BEGIN DATA PROVIDED
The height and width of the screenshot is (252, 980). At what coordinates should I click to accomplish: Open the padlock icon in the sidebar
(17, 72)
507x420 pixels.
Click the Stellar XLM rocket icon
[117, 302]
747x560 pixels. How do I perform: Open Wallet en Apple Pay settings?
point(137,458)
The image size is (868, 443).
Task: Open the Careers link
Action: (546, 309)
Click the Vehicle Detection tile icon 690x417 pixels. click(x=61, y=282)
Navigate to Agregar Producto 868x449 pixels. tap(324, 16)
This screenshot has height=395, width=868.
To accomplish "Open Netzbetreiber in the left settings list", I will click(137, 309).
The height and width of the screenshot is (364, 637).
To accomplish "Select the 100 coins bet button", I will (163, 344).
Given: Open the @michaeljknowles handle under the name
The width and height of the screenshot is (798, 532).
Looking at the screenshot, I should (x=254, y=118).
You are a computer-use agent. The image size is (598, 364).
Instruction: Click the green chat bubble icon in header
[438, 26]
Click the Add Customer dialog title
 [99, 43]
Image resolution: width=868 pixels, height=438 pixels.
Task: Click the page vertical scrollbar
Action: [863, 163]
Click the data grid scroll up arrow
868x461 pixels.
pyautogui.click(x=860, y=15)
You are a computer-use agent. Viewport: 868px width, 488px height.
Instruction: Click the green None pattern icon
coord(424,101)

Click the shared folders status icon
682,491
END DATA PROVIDED
## ASSIGNMENT
Could you state the number of lines above in which the word "will" appears? Give that number by itself.

## ANSWER TO THIS PROBLEM
2